Your instructions. Going through the data below, please show each line containing the string "will".

Data to examine.
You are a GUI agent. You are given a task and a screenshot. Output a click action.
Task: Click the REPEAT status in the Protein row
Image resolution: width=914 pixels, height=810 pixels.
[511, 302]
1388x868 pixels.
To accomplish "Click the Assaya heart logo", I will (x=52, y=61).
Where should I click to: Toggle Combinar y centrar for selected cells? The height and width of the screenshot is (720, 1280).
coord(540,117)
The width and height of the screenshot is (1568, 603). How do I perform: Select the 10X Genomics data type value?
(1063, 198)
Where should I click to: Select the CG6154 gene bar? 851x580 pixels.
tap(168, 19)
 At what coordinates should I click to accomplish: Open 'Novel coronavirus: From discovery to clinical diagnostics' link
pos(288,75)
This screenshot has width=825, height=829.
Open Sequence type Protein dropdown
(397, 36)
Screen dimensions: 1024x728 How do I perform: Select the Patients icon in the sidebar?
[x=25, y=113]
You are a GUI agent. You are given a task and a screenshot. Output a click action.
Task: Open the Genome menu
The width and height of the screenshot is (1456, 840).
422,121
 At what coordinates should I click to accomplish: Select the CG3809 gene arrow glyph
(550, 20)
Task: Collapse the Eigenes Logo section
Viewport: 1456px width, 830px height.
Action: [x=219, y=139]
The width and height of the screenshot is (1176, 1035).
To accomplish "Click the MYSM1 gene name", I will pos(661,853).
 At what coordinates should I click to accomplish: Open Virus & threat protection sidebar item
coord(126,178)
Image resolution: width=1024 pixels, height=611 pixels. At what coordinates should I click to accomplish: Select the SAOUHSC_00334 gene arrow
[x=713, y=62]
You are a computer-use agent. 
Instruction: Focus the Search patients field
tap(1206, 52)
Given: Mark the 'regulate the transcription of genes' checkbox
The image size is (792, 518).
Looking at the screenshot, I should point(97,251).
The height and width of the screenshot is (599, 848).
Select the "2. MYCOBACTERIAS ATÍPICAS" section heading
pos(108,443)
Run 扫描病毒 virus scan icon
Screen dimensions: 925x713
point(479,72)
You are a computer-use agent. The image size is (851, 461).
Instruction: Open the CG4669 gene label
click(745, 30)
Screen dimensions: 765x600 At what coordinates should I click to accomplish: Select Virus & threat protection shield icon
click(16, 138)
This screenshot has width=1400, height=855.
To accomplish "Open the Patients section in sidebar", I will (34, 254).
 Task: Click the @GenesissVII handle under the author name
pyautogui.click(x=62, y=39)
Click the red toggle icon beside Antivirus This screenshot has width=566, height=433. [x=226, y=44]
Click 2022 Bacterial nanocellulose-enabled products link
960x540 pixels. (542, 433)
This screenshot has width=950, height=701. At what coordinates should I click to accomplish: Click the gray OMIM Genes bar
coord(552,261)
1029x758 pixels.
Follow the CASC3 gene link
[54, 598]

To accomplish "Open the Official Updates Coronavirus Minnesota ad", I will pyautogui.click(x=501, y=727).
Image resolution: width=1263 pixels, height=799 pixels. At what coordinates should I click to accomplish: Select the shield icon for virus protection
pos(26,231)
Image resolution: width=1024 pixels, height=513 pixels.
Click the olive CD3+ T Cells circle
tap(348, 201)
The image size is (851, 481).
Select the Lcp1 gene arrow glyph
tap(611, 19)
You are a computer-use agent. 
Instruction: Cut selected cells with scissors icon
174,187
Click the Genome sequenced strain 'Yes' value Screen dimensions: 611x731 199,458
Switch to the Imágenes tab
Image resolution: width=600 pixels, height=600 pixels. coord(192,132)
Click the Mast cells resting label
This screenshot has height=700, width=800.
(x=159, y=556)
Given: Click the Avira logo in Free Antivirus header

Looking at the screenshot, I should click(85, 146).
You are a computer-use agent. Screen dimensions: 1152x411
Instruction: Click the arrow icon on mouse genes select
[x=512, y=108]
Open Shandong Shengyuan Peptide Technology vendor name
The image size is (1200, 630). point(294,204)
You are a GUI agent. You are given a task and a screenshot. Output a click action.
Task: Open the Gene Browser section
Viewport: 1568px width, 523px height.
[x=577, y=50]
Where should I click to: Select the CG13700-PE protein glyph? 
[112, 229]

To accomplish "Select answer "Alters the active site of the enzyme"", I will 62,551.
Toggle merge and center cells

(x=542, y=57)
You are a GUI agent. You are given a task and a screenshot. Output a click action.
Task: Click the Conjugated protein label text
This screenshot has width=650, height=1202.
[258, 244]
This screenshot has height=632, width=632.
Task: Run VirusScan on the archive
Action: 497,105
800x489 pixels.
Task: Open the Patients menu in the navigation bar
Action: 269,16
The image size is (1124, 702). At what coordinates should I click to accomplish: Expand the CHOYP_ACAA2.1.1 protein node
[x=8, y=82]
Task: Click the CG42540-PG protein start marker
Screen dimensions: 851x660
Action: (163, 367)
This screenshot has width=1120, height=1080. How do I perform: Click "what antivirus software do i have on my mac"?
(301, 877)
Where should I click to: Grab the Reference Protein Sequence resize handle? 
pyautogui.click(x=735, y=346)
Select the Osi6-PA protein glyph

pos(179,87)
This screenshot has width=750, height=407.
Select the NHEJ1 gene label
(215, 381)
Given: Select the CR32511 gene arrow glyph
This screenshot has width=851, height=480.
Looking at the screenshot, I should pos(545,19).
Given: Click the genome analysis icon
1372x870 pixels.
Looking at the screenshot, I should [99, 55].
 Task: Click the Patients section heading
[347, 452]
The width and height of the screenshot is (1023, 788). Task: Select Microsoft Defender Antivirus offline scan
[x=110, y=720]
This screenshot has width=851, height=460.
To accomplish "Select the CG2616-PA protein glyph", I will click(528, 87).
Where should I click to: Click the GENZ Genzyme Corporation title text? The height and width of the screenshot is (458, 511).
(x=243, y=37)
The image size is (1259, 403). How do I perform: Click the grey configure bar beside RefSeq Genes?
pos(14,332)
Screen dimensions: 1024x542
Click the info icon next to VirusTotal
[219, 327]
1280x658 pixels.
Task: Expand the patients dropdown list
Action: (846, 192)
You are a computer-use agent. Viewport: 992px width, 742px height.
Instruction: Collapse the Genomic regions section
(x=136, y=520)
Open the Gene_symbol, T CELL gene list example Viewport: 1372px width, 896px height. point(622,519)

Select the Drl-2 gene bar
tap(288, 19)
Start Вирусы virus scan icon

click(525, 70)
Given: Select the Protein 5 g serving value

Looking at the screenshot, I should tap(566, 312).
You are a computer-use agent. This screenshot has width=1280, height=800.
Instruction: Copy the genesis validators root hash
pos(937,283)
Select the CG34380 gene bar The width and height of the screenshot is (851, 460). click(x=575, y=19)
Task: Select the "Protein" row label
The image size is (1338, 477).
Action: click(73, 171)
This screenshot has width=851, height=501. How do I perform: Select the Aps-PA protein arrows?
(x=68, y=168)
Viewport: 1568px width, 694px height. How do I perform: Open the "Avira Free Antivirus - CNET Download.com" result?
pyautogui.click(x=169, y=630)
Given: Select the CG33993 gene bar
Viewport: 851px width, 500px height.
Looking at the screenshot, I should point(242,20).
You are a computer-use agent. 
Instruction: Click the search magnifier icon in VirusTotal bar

Finished task.
To accomplish "Click the Assaya heart logo", I will (x=52, y=61).
To accomplish "Click the MYSM1 gene name", I will pos(661,853).
To accomplish "Open the Patients section in sidebar", I will (34, 254).
To accomplish "Open the Official Updates Coronavirus Minnesota ad", I will pyautogui.click(x=501, y=727).
To accomplish "Select answer "Alters the active site of the enzyme"", I will 62,551.
To accomplish "Select the CG2616-PA protein glyph", I will click(528, 87).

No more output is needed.